In computational linguistics, one area of study is the production of methods for automatic grouping and classification of texts. This may involve identifying the author, the body of knowledge, or the actual language that the text should be identified with. As it turns out, the humble unix compression utility, gzip, can provide us with an effective tool in this endeavour.

When we look at two texts, we have an intuitive notion of what we could call the "semantic distance" between them - two works by Shakespeare are obviously (to us) more closely related than, say a work by Shakespeare and one by Theonomist. We use subtle (or not so subtle) clues in the language to make this judgement.

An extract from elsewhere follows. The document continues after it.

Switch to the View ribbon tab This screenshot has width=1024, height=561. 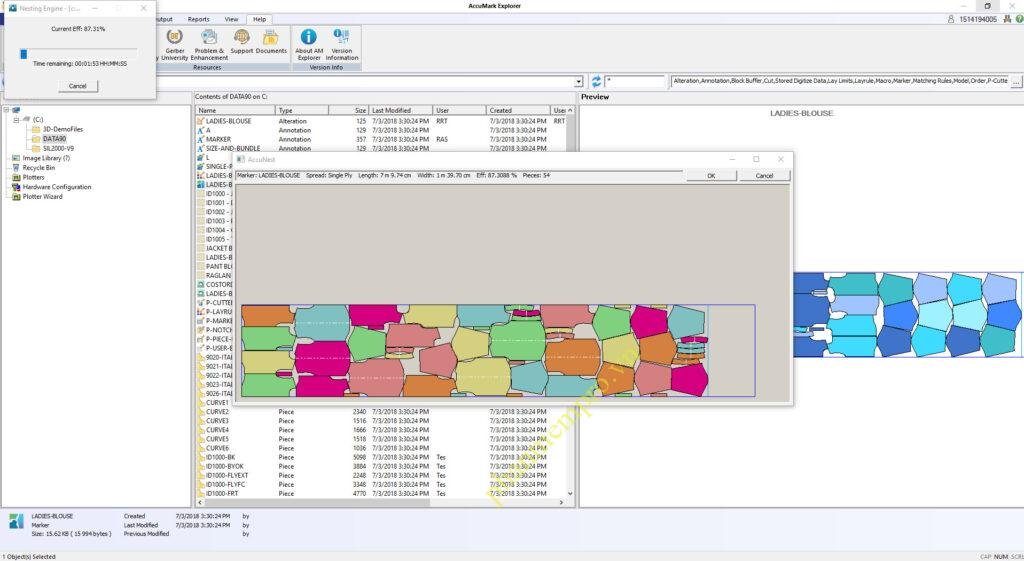click(231, 19)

So an interesting problem for computational linguistics is to find ways for a computer to make similar judgements. To do this, we need to have an algorithmic method for evaluating semantic distance. Often, word and phrase counting is used for this purpose, and can be quite effective, because different authors, different bodies of knowledge, different languages, all have their own statistical signatures, unique (ish) patterns in the relative frequencies of different textual elements.

In a recent paper1, the authors use gzip to create a computable measure of semantic distance, based on what the authors call the relative entropy between two corpora (collections of texts, that is), roughly as follows.

Suppose we have two corpora, A and B. The standard notation for the length of A is |A|. We use gzip to compress A, producing the file we'll call z(A). Since gzip is a compression tool, it's very likely that |A| > | z(A) |, which is just to say that the length of A is greater than the length of z(A), the compressed version.

Now we take our other collection, B, and take one text from it. We'll call this 'b'. We stick b on the end of A, call this A+b, and compress that, giving us z(A+b).

Now we can look at the difference in length between z(A) and z(A+b). That's the simple sum | z(A+b) | - | z(A) |, which we can notate as DAb.

So far so good.

Now do the same for B and B+b, giving us another simple sum: | z(B+b) | - | z(B) |, which we can call DBb.

We can now use the difference between these two figures to estimate how "semantically close" b is to A.

Here's why: suppose A is a collection of Latin scholarship, and B is the text of all the nodes by theonomist. When we use gzip to compress A, it works roughly by building a dictionary of the most common textual elements in the texts comprising A, and then outputting this dictionary and a set of references into this dictionary which when resolved give us back the original text. Because the texts in A have a basic similarity, the dictionary created will tend to become 'optimal' for this kind of text. But the nodes of E2 scholar theonomist will tend to use different textual elements, so when we use the dictionary appropriate to the Latin scholars to compress theo's text, we won't get such efficient compression. In other words, we'd expect DAb to be larger than DBb.

So we can use the sum DAb - DBb to estimate the overall similarity of the patterns of textual elements in b to those in A. Since the actual figure will depend also on the length of the texts we start with, we can just divide the whole thing by DBb, to even things out, giving the formula (DAb - DBb) / DBb.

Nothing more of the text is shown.